This is why a Jewish month is something you can watch and feel, not only read. It waxes and wanes the way a life does — full and then spent, dark and then renewed. A woman who lives by this calendar is never far from the lesson of the moon: that diminishment is not the end, that what has emptied will fill again, that beginnings are built into the very structure of the sky. The year does not run in a straight line away from you. It circles back, month after month, offering the new moon as a fresh page.

The Appointed Seasons

The deepest word the tradition uses for these turnings is moed — an appointed time, a meeting fixed in advance. The months are not merely a way of counting; they hold within them the festivals, the sacred meetings between a people and their God. “Speak unto the children of Israel, and say unto them: The appointed seasons of the LORD, which ye shall proclaim to be holy convocations, even these are My appointed seasons” (Leviticus 23:2). They are His seasons before they are ours. The calendar is not a human invention for organising labour; it is a series of standing appointments that the Holy One has set, and to which you are summoned.
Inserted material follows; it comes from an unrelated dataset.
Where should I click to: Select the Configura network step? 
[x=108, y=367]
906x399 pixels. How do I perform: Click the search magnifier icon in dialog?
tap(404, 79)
And these appointments do not float loose. They are anchored to particular months, kept in their place: “These are the appointed seasons of the LORD, even holy convocations, which ye shall proclaim in their appointed season” (Leviticus 23:4). Each festival rises in its own month and not another — Pesach in the spring, the Days of Awe in the autumn, the lights of Chanukah in the deep of winter. The months are the vessels that carry these meetings to you on time. To live by them is to know that the year has a shape you can trust: that grief has its season and so does joy, that fasting comes round and so does feasting, and that none of it is random.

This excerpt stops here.